Task instructions - Please use the PyElly release notes below to answer: which appendix was added to the PyElly User's Manual, and what is it on?
(Beginning of Reading passage)
Releases: prohippo/pyelly
Improve Vocabulary Table Lookup
PyElly was failing to recognize the plural of hyphenated terms like NAIL-BITERS. The solution was to limit vocabulary table search keys at the first hyphen, if it comes before a space in input text. The "marking" and "indexing" integration test files had to be changed to be consistent with new PyElly output.
Extend FSA Capabilities
This changes the PyElly FSA algorithm to allow for a token string. to be split up. A problem in handling the € symbol was fixed. The "marking" example application rules were extended and cleaned up. Broad update of the PyElly User's Manual, along with addition of Appendix G on Unicode.
Major Code Cleanup
Add Unicode hyphen to PyElly character set, Add definitionLine recognition of \H as Unicode hyphen; rework code to allow it to be used with vocabularyTable rule definitions. Revise example application *.v.elly files to work with new vocabularyTable. Improved macroTable commentary and debugging statements. Extend "marking" example application. Extend and revise documentation.
Major Overhaul of Vocabulary Table Operation
This cleans up ellyChar conversion of Unicode to ASCII, which is required in nameRecognition and in vocabularyTable. The generation of SQLite search keys for vocabulary entries was cleaned up. A bug in generating temporary rules for vocabulary entries was fixed. More extending of "marking" rules.
(End of Reading passage)
(Beginning of Recorded data)
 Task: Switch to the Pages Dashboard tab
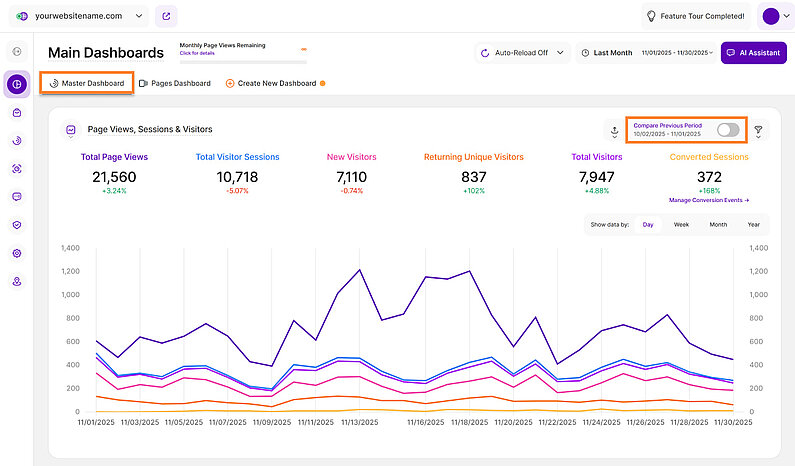175,83
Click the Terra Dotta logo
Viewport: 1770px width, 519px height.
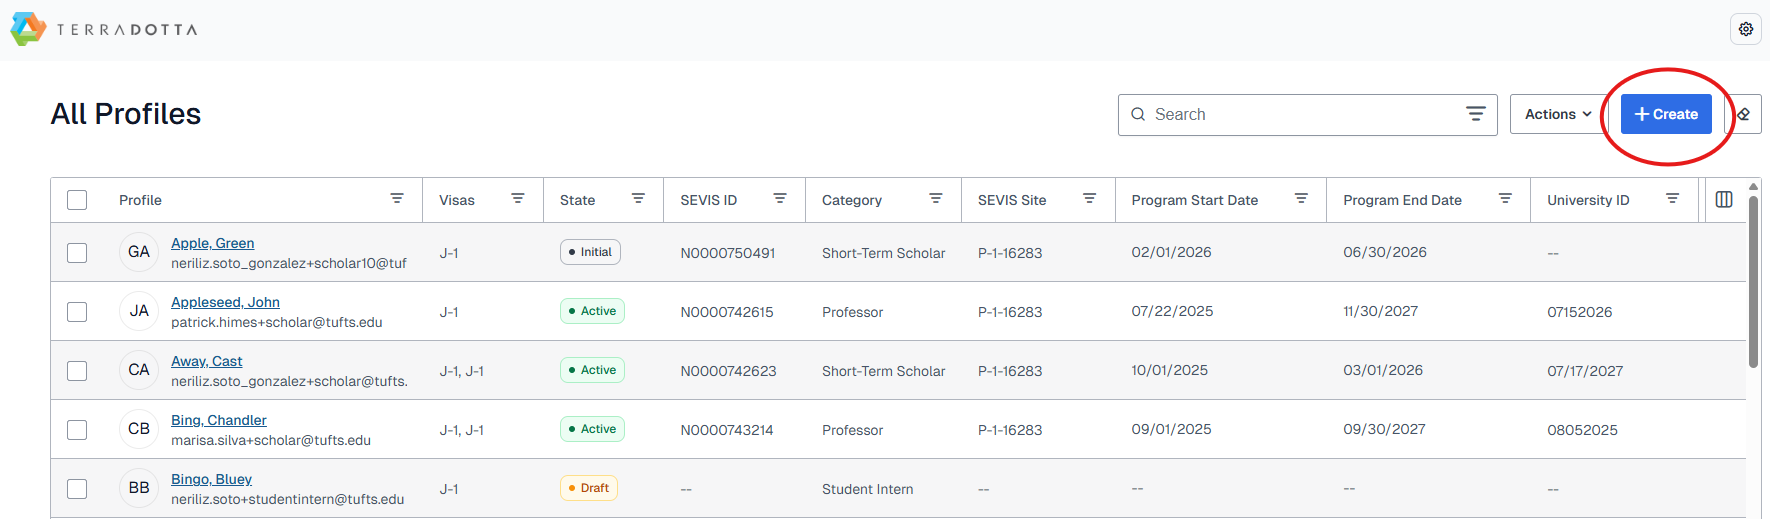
(End of Recorded data)
Reply to the task - Appendix G, on Unicode.